As a matter of fact, cultivated plantations of agaves and cacti use only a fifth to half the water of other food and beverage crops to produce the same weight of edible biomass. Agave and prickly pears are not only hyper-efficient in their water use, but when planted in significant densities, they can draw down and store the dry weight equivalent of 12 to 24 tons of carbon per acre per year.
Agaves and their kindred succulents are ideal candidate crops for “slow agriculture” for a hotter, drier world.
By slowly but efficiently growing these desert succulent crops in a slow agriculture for “slow release” foods and drinks that stabilize blood-sugar levels in diabetes-prone desert dwellers, we will have killed four birds with one stone.
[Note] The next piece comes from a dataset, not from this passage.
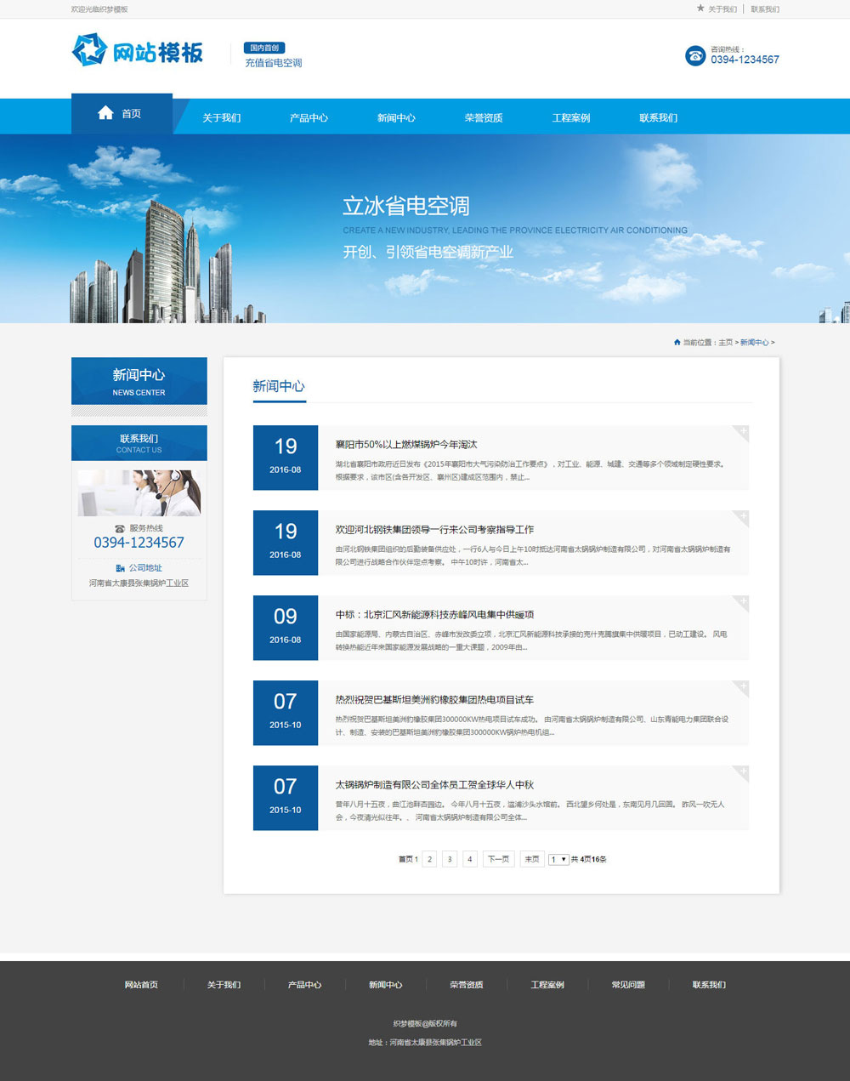Click the company address building icon

(x=120, y=568)
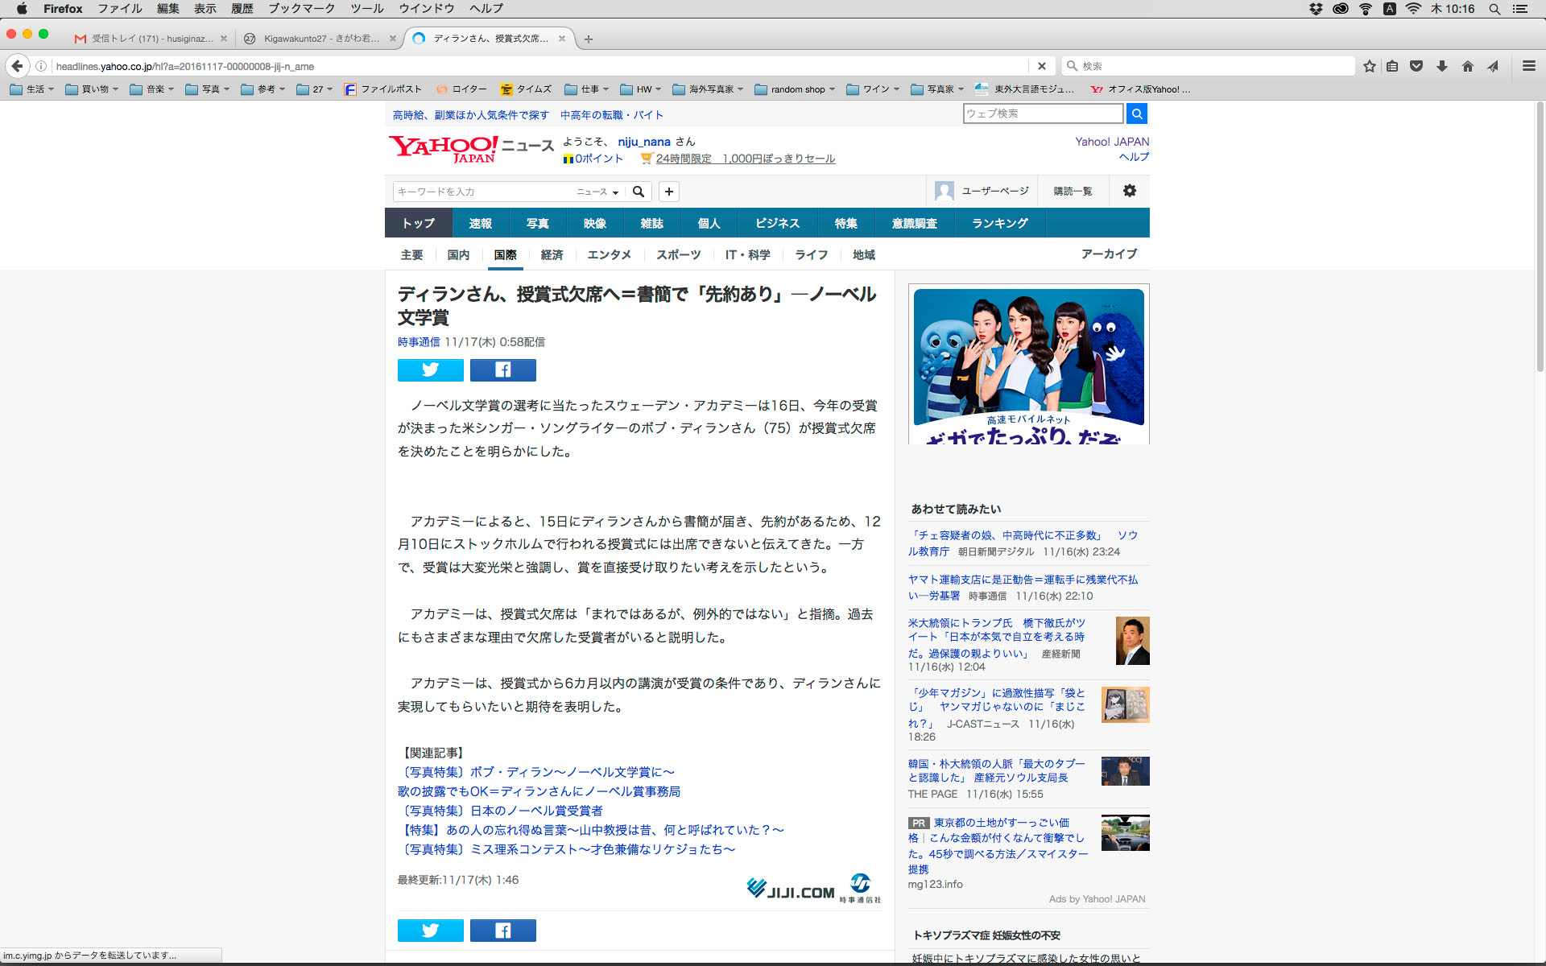1546x966 pixels.
Task: Open Firefox downloads arrow icon
Action: click(1441, 66)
Less water use. Less fossil fuel use. Less diabetes. Less climate change, and its attendant human-suffering.
However, such much-needed innovations will be generated, refined, funded and distributed only if universities, federal agencies, nonprofits, impact investors and civic organizations make it their priority to leverage significant change in a short period of time, rather than presuming that business as usual will take them where they want to be. To that end, we propose that Tucson become host to the first Center for Desert Agriculture and Climate Resilience in the U.S., pulling together talents and values from the public and private sectors, to serve both Indigenous and refugee communities with better food and better jobs in the agricultural sector than they have been afforded in the recent past.
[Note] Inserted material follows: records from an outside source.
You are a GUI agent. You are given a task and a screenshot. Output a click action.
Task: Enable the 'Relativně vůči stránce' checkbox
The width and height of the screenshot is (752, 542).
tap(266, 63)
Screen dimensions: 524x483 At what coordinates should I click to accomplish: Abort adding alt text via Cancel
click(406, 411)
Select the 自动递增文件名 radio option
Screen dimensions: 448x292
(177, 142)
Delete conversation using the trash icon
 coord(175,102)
It will take nothing less than a radical restructuring of the interactions among the education, business, and nonprofit sectors to generate and implement the innovations needed in time to avert the large-scale water and food insecurity, poverty and vulnerability to climate catastrophe that appear to be coming down the pike. As we focus on strengthening the water-energy-food nexus in a time of crisis, we wish to engage all sectors in desert border communities to forge solutions that will help us weather climate change.
Now is the time…unless you consider that the ideal time would have been 50 years before the present moment!